§ PASSAGE GIVEN:
-- Begin --
Hi team, I keep running into this error frequently when trying to train NER models on annotation data that was collected using ner.correct recipe.
ValueError: [E024] Could not find an optimal move to supervise the parser. Usually, this means that the model can't be updated in a way that's valid and satisfies the correct annotations specified in the GoldParse. For example, are all labels added to the model? If you're training a named entity recognizer, also make sure that none of your annotated entity spans have leading or trailing whitespace or punctuation. You can also use the experimental debug-data command to validate your JSON-formatted training data.
Things i have tried so far -
no luck. does any one have any tips on how I can move forward?
spacy : 2.3.0
prodigy : 1.10.8
p.s - i never used to face this issue before as prodigy would just throw an warning for misaligned tokens and carry on. Now i am stuck and unable to proceed. All this started happening recently after some updates
Hi! That's definitely strange. Do you know what changed, i.e. did you upgrade Prodigy? Also, when you ran the check for misaligned spans with Doc.char_span, did it turn up any spans that were misaligned or otherwise problematic? And can you export your data with data-to-spacy and run spaCy's debug-data over it? And does that turn up anything that looks suspicious?
**=========================== Data format validation ===========================**
✔ Corpus is loadable
**=============================== Training stats ===============================**
Training pipeline: tagger, parser, ner
Starting with blank model 'en'
4490 training docs
1122 evaluation docs
✔ No overlap between training and evaluation data
**============================== Vocab & Vectors ==============================**
ℹ 184242 total words in the data (13764 unique)
-- End --
§ WRITTEN TASKS:
A - In the forum thread about the spaCy training error, how many training docs does the debug output report?
B - Continue the forum thread about the spaCy training error from the point where it stops.

§ COLLECTED MATERIAL:
-- Begin --
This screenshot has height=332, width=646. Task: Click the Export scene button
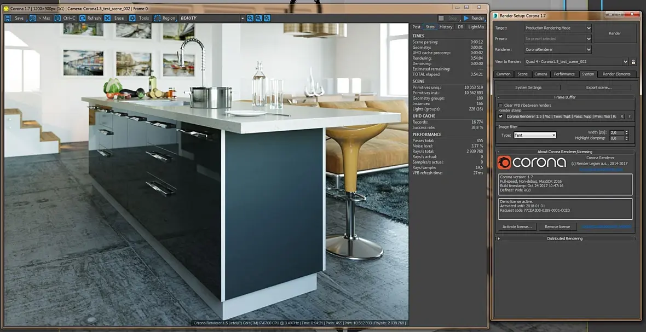[x=599, y=88]
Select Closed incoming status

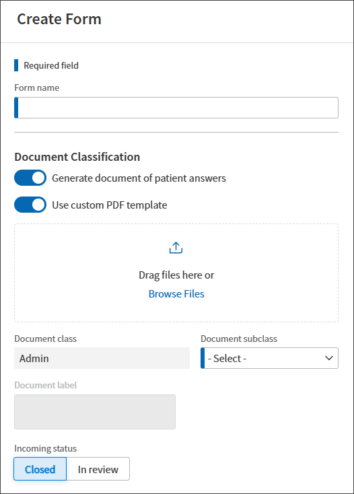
-- End --
§ ANSWERS IN ORDER:
A - 4490

B -
ℹ No word vectors present in the model
**========================== Named Entity Recognition ==========================**
ℹ 6 new labels, 0 existing labels
0 missing values (tokens with '-' label)
⚠ 1 entity span(s) with punctuation
✔ Good amount of examples for all labels
✔ Examples without occurrences available for all labels
✔ No entities consisting of or starting/ending with whitespace
Entity spans consisting of or starting/ending with punctuation can not be
trained with a noise level > 0.
**=========================== Part-of-speech Tagging ===========================**
ℹ 1 label in data (57 labels in tag map)
✘ Label '-' not found in tag map for language 'en'
**============================= Dependency Parsing =============================**
ℹ Found 184242 sentences with an average length of 1.0 words.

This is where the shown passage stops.